>> Start Document text

Communities must have some coherent principle, some organizing factor or focal point. As settlement matures and as the frontier passes into the domesticated landscape, communities are founded in other kinds of locations than those defined by primal topography of the frontier landscape. A community may arise, for instance, where two paths or roads intersect. Or a community may be intentionally founded simply for the sake of convenience in relation to a surrounding area such as a county. Across Tennessee we see row after row of counties characterized cartographically by a centered county seat from which radiates spokes of roads. Sometimes the "centering" symbolism of this arrangement is heightened by the formal design of town-square planning which locates either the city hall or the town courthouse in the center of the square and, hence, also in the center of the county. Winchester, TN is an excellent example of this kind of planning.

Some communities become centered upon an institutional feature. Besides courthouses, community center points include schools, churches, stores, industrial sites, or a military base. Midway community near Sewanee centers upon a convenience market. The Centennial community between Cowan and Winchester centers upon a grocery store. Alto community centers upon a tiny store in combination with a grain storage facility. Marble Hill is a cluster of six or eight houses around a country church. The tiny Summerfield community between Monteagle and Tracy City centered upon a coal loading station. Once the institution is founded in a place and residences begin to converge upon it, other institutional buildings may follow. Broadview on Rt. 50 has been defined for years by little more than an intersection and a store. In the last few years, however, more houses have been built around the store, then a nursery farm opened, then a boat storage shed opened, and most recently a fire station has been constructed.

A community may attain an early peak and then subsist for decades at a relatively low level of population and organization. Marble Hill, Lois, Harmony, Belvedere and dozens of other hamlets exhibit minimal community organization. Communities develop, however, and the final metamorphosis of a hamlet may be centuries later the appearance of a metropolis or mega-city. Nashville, Chattanooga, Memphis, and Knoxville began as little more than barricaded encampments around large fire pits.

We must keep in mind in assessing a community--whether it is in an early evolutionary form or is highly developed--the relationship between the community and its surrounding dependent area. This relationship typically conforms to the "core-periphery" model with the centered community defining the core and a less well defined zone or zones of dependency arrayed around the core. In Harmony, TN this zone is very small--extending at most a few hundred yards around the remnants of two old stores there. In Atlanta, the zone of peripheral dependency extends for hundreds of miles in every direction from that city. In most communities a healthy two-way flow of authority, influence, economy, and socialization takes place between the core and the periphery: people go to town, go to the country; the store stockpiles goods purchased by the farm people; the sheriff leaves the courthouse to patrol in the county; people go to town to see the doctor, the Senior Citizens bus circulates through the countryside.

Communities become dysfunctional or atrophy when the two-way directionality of focus/dependency is broken or violated. Healthy communities remain healthy by finding multiple ways to integrate the periphery into the life of the core and to strengthen the two-way relationship. In Franklin county, the topography of the valley floor where the county center and demographic core exists is physically separated from a hinterland of a high plateau periphery. Historically it has been difficult for Winchester to politically, socially, and culturally sustain a two-way flow of core-periphery relations which were capable of including places like Sewanee, Sherwood, or Keith-Springs mountain. Locally, then, in political and social terms we find a disturbing tension between "the Mountain" (=Sewanee) and "the valley" (=Winchester) which compromises the core-periphery relationship.

>> End Document text

* **Instructions for the task**
Rewrite the paragraph beginning "Some communities become centered upon an institutional feature" from the text on Tennessee communities as a concise bulleted list that keeps its main facts.

>> Start Supplied entries

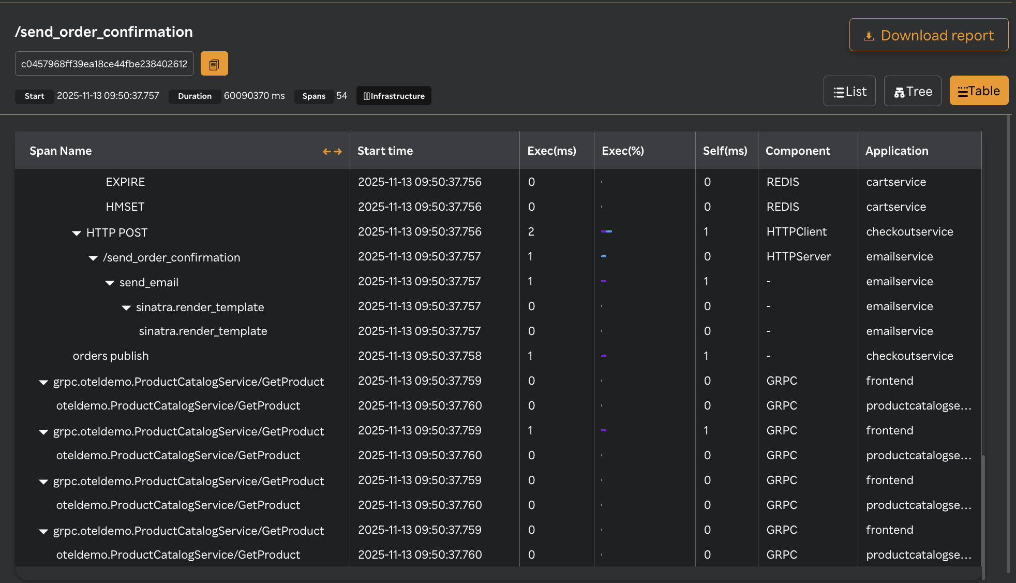Collapse first grpc.oteldemo GetProduct frontend span
This screenshot has height=583, width=1016.
43,382
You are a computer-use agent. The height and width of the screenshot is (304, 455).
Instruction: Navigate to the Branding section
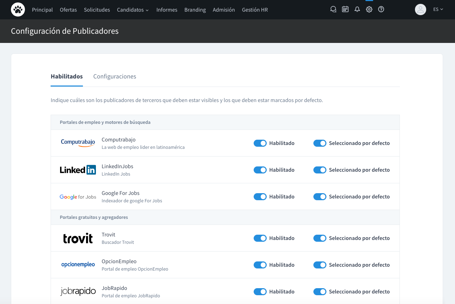(195, 10)
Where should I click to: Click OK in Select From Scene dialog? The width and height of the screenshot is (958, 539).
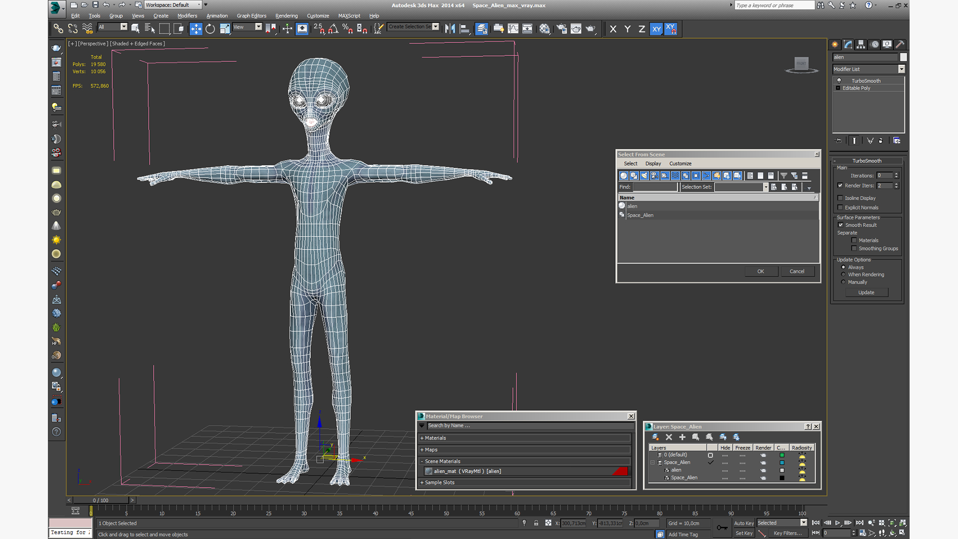760,271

>> End Supplied entries

* **Finished answer**
- Some communities form around an institution. Besides courthouses, these include schools, churches, stores, industrial sites, and military bases.
- Local examples:
  - Midway, near Sewanee, centers on a convenience market.
  - Centennial, between Cowan and Winchester, centers on a grocery store.
  - Alto centers on a tiny store and a grain storage facility.
  - Marble Hill is six or eight houses around a country church.
  - Summerfield, between Monteagle and Tracy City, centered on a coal loading station.
- Once an institution is established and homes gather around it, other institutions may follow.
- Broadview on Rt. 50 was long little more than an intersection and a store. In recent years more houses have been built there, followed by a nursery farm, a boat storage shed, and a fire station.